De-Duplication

A good ID is bi-directionally unique; an ID represents a single object, and a single object is represented by only one ID. In order to guarantee universal uniqueness, EIDR content registrations go through a central system that uses a de-duplication module to guarantee that an object is unique. Once a unique ID is assigned to an object, the ID becomes a persistent and permanent part of the registry, available for use by the media and entertainment ecosystem.

Overview

The de-duplication module responds to a registry request with one of four outcomes.

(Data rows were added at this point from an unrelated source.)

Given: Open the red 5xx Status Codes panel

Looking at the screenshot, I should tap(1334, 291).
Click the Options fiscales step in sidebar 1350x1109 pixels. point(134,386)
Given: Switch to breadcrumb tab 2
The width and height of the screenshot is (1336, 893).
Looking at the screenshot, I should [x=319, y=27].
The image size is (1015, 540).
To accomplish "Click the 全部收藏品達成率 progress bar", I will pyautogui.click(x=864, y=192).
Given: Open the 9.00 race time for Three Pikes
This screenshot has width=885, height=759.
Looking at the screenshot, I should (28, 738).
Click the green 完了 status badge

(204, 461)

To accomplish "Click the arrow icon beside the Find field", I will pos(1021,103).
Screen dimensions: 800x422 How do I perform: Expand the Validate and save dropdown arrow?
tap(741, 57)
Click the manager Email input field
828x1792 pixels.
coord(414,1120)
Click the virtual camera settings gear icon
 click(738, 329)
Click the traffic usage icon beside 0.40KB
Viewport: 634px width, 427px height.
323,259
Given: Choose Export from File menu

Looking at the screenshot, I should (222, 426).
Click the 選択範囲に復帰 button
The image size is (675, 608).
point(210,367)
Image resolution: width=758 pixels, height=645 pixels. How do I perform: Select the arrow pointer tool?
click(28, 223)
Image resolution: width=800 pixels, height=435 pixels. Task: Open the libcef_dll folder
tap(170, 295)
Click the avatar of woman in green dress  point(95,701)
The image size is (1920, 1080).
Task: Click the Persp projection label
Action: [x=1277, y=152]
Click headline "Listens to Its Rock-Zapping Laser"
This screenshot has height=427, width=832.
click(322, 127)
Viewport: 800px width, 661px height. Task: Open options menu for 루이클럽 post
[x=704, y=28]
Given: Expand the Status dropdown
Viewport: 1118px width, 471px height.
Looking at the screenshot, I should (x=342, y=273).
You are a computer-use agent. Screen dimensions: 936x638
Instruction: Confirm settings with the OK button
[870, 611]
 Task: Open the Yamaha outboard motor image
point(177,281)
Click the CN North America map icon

  • No Duplicate: The record submitted is unique.
  • Duplicate: The record submitted is a duplicate of an existing object in the registry.
  • Potential Duplicate: It is likely, but not certain, that the record submitted is a duplicate of one or more records in the registry. Synchronous transactions (such as Match), return the match candidate list with confidence scores for the user to review; asynchronous transactions refer the match candidate list to EIDR Operations, so that the user receives a New ID (no duplicate) or Matched ID (duplicate).
  • Rejected: The submitted record was erroneous or ambiguous and could not be processed further by the registry operator. After correcting the errors or omissions, the record may be re-submitted.

When an attempt is made to register or modify an EIDR content record, the system first decides if the action would result in there being duplicate records in the database. This may occur, for example, if two back-catalogs contain records for the same movie or TV show. Allowing the registration or modification would violate the principal of one record/one ID.

There are sets of rules for determining candidates that match the newly created or modified record, from which a matching system generates scores. Different referent types and relationships have different scoring rules. Scores are computed against two thresholds:

  • Low threshold: Anything below this is presumably not a potential duplicate
  • High threshold: Anything greater than or equal to this is almost certainly an exact duplicate of the requested registration or modification

The normal operational mode for registration and modification is the asynchronous path. If there is only one candidate and it is above the High Threshold, the system returns the identified duplicate ID in lieu of processing the requested registration or modification. The item returned as the duplicate is probably good enough for the registry to use as the EIDR ID for the requested registration. However, if you are certain that the submitted record is unique, despite its apparent similarity to the identified duplicate, you may provide additional metadata sufficient to disambiguate the record and re-submit the registry request or request a manual review by setting the Operation element’s dedupMode flag to “manual”.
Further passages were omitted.